▶ **Material for the task**:

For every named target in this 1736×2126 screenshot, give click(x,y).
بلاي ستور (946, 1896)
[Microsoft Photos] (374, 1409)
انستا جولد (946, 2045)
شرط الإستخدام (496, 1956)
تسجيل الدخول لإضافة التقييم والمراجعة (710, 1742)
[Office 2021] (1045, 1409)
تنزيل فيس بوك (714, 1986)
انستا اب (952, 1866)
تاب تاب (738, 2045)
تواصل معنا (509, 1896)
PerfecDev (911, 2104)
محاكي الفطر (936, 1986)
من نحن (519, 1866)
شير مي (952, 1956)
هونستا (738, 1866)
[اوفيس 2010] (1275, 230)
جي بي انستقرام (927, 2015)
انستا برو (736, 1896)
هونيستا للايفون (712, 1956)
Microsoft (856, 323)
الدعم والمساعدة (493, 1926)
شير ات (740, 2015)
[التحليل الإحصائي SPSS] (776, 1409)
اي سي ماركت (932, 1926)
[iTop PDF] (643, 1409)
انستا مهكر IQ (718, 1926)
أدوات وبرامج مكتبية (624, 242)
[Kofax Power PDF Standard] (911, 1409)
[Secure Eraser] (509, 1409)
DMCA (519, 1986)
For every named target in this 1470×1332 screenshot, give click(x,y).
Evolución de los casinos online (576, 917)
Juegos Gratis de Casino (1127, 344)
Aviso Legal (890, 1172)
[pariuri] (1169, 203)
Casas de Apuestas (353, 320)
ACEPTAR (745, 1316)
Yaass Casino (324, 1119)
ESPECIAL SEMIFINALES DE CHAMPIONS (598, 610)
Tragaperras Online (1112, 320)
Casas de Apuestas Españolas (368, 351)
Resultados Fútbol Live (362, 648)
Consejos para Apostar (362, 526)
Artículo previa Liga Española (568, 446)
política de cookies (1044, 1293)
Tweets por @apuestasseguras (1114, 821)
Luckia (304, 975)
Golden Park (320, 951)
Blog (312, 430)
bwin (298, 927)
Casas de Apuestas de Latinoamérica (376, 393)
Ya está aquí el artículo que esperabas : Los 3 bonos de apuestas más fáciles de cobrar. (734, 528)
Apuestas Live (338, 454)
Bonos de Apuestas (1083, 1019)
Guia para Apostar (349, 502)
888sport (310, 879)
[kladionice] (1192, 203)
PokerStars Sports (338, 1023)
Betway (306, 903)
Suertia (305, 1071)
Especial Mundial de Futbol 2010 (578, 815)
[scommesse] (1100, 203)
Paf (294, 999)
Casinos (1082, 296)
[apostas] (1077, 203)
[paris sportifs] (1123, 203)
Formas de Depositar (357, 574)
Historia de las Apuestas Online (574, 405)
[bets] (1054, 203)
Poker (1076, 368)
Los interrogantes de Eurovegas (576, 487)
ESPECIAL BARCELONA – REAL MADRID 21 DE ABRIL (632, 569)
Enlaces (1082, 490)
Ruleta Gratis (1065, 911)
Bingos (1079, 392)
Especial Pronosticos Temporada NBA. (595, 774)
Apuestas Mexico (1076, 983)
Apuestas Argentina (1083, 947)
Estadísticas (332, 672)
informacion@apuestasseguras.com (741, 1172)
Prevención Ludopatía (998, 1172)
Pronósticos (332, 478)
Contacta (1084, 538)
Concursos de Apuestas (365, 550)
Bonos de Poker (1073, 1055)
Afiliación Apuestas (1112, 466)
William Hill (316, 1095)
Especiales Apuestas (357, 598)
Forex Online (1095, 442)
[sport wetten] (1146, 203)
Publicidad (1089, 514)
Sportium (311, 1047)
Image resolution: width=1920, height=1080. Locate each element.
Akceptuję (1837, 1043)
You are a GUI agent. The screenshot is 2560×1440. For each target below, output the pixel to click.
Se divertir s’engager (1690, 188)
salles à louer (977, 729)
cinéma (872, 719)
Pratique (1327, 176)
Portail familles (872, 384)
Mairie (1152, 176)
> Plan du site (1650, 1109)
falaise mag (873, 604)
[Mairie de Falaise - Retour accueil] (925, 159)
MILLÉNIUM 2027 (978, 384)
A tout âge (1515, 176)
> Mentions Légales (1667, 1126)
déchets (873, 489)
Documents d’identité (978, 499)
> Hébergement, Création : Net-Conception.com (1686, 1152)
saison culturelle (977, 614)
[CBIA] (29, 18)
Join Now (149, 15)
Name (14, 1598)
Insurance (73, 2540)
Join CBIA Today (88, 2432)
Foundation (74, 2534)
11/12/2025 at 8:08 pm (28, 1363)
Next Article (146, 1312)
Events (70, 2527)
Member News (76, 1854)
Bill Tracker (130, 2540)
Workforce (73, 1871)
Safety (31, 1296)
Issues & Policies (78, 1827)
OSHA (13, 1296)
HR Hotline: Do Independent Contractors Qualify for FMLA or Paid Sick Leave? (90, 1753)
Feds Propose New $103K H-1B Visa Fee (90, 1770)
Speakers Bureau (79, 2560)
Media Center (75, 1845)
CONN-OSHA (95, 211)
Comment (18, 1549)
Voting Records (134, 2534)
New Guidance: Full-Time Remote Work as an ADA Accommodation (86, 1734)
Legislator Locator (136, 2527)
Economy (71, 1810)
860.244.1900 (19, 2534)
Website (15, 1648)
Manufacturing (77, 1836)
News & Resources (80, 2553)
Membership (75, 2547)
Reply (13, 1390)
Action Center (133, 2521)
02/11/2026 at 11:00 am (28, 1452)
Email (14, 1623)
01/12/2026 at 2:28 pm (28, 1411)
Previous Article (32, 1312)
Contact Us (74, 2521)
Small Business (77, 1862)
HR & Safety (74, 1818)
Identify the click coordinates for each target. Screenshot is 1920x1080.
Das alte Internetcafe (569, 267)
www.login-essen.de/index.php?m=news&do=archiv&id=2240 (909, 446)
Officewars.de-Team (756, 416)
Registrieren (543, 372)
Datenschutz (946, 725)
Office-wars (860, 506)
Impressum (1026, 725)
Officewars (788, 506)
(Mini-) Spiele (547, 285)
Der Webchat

▶ **Your objective**:
The lines to reproduce run from the line containing "Office-wars (860, 506)" to the end of the listing; write them out exactly and add nothing.

▶ **Worked solution**:
Office-wars (860, 506)
Impressum (1026, 725)
Officewars (788, 506)
(Mini-) Spiele (547, 285)
Der Webchat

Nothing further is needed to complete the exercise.